● **What to produce**
Arrange the part that opens with the line containing "Task: Switch to the Statistics & Data tab" and closes with the line containing "Action: [514, 818]", both ends included, as a Markdown table with the columns No. and Line. Number each row, skip blank lines, and leave the pictures out.

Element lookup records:

▶

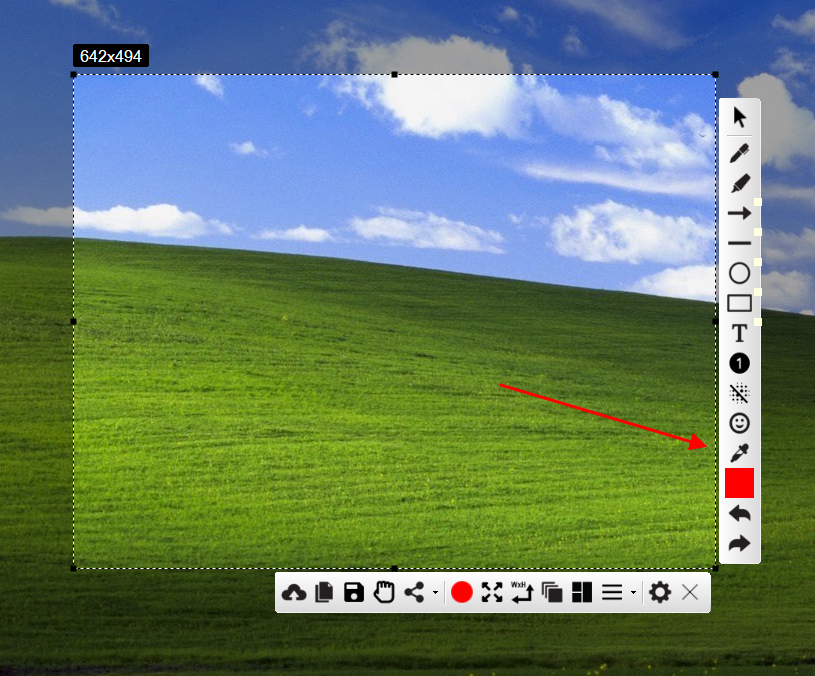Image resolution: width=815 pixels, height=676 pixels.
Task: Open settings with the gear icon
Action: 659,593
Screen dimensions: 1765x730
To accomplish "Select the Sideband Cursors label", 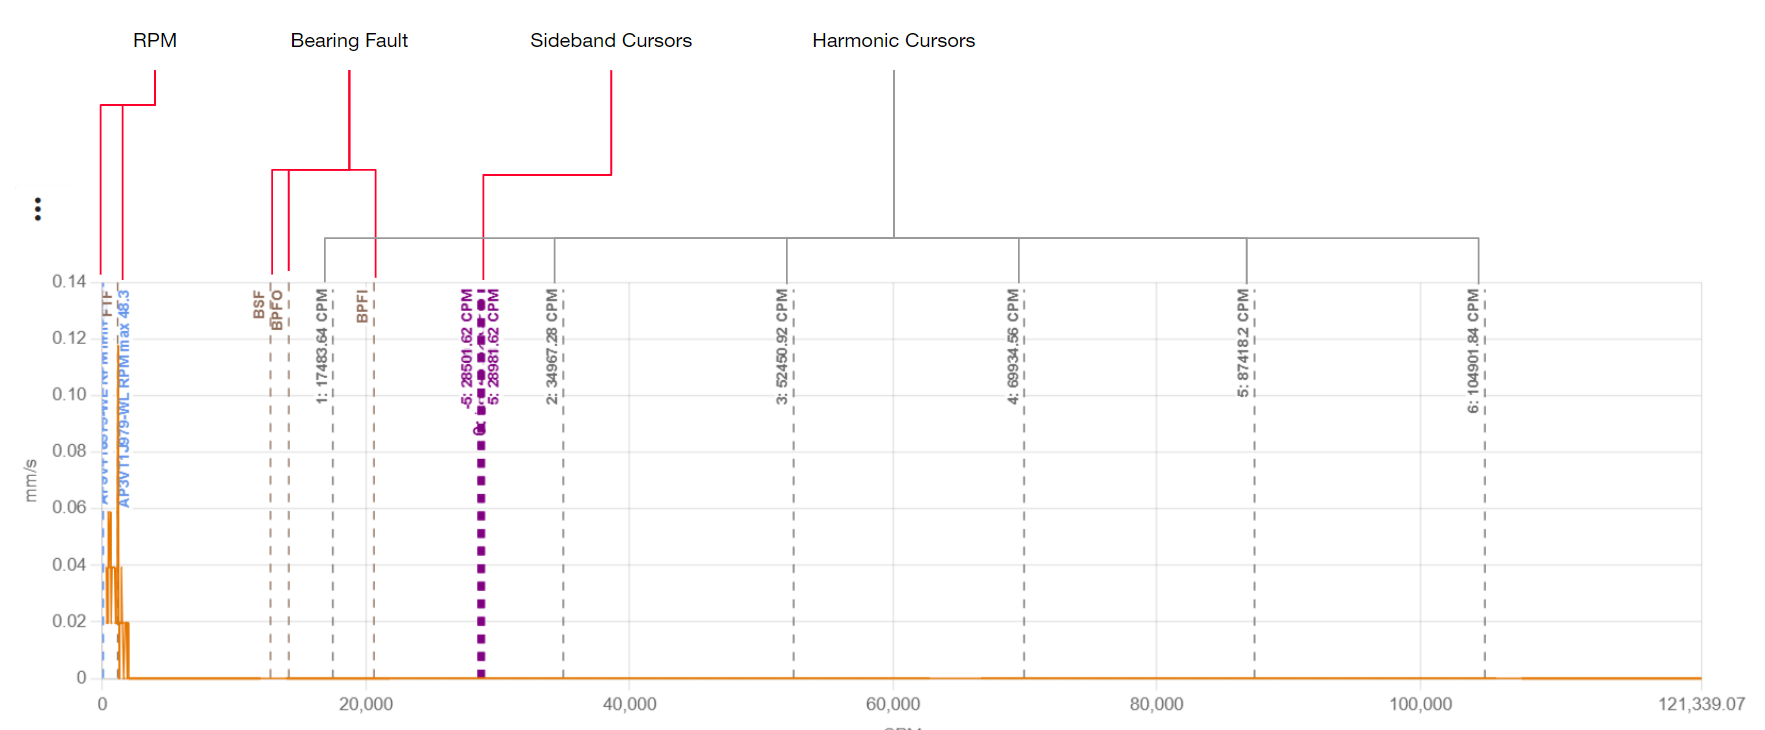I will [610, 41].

◀
▶

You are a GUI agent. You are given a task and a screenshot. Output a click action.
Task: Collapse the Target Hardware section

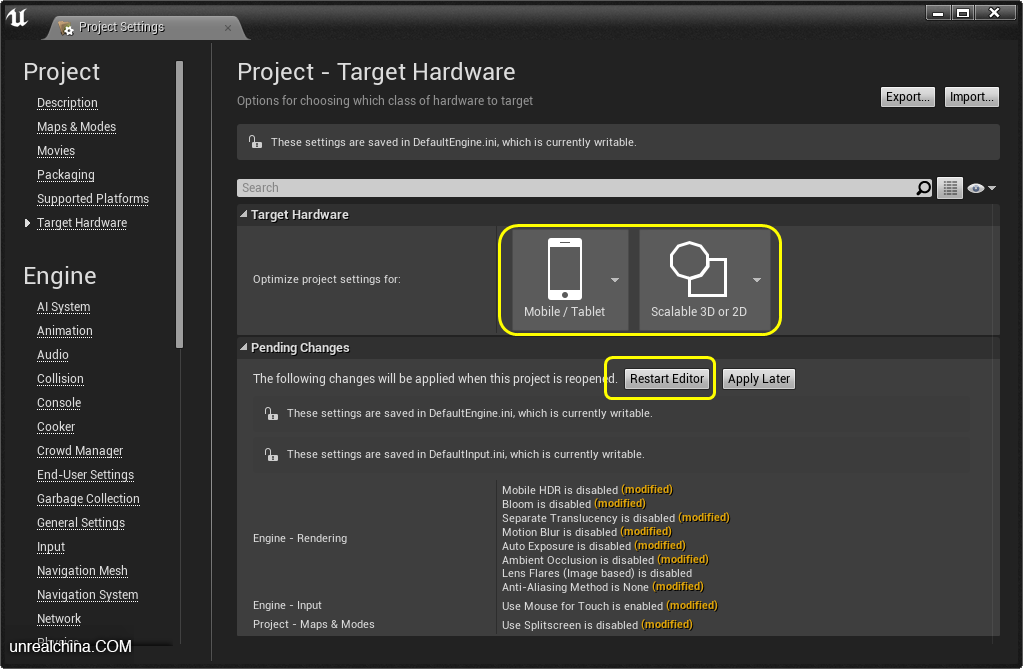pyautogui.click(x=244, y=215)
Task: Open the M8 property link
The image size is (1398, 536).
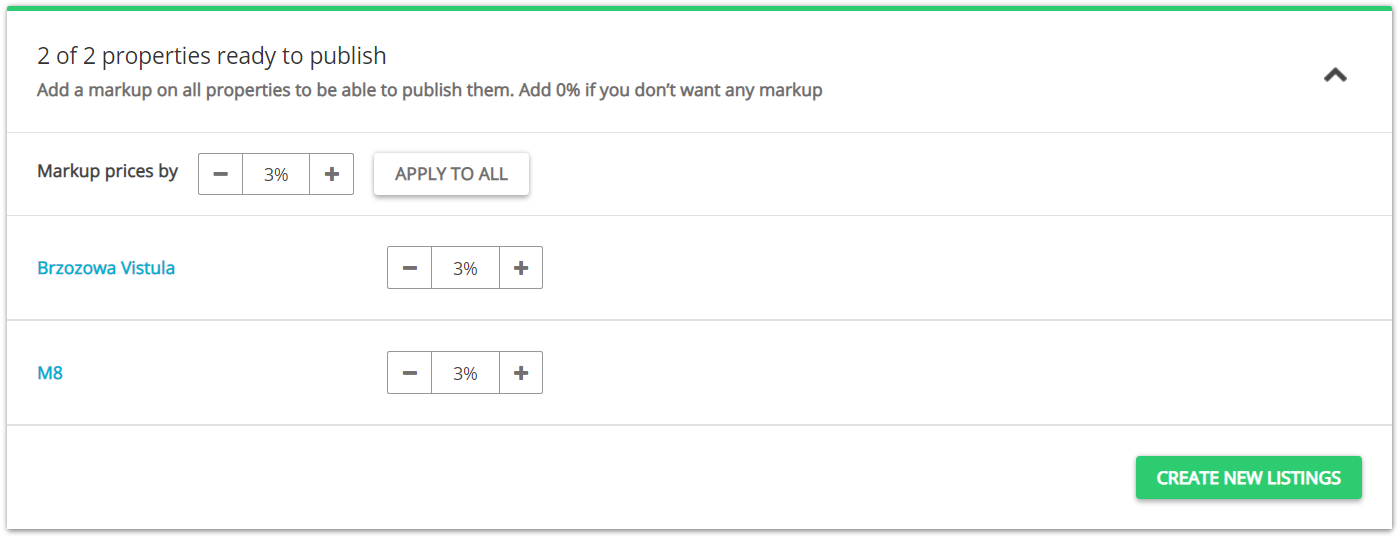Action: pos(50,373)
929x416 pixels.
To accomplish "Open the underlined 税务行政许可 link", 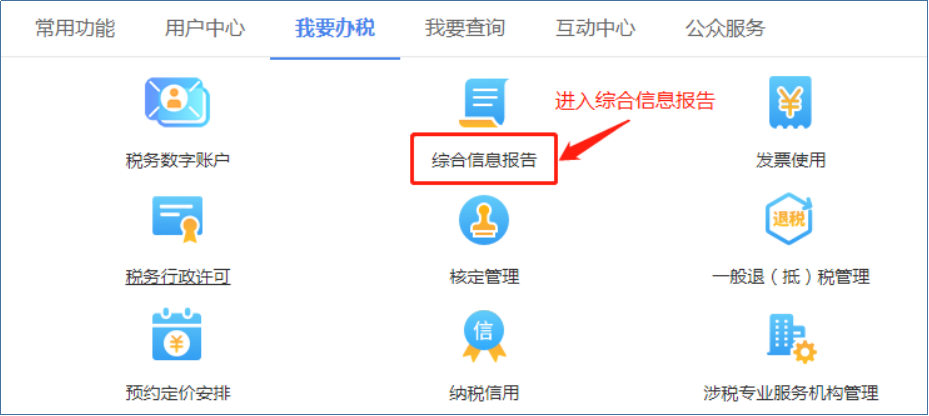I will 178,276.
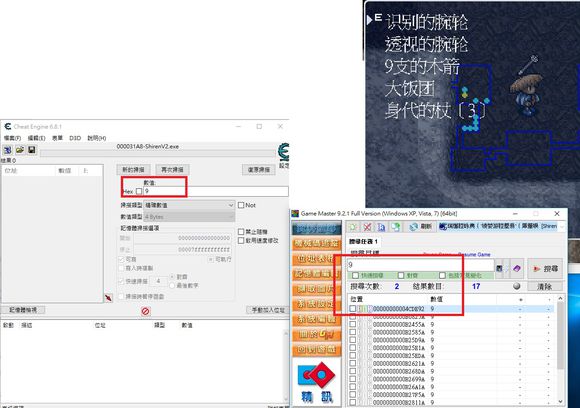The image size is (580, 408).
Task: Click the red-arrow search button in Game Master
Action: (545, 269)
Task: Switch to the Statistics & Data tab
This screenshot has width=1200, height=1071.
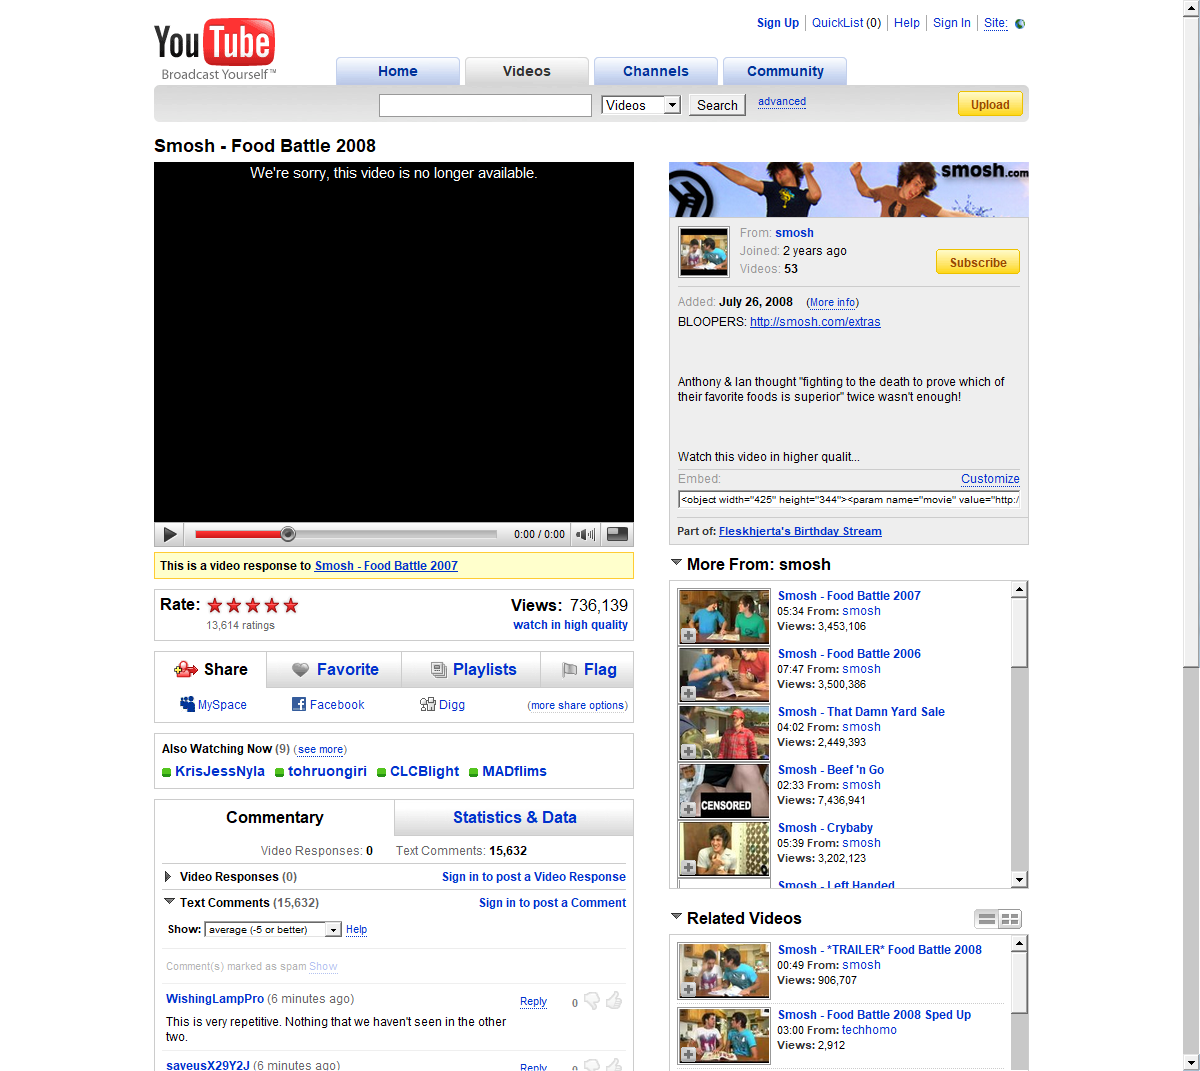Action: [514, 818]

◀
▶

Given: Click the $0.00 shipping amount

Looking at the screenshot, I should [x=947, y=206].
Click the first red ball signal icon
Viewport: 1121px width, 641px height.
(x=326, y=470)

◀

● **Complete output**
| No. | Line |
|---|---|
| 1 | Task: Switch to the Statistics & Data tab |
| 2 | This screenshot has width=1200, height=1071. |
| 3 | Action: [514, 818] |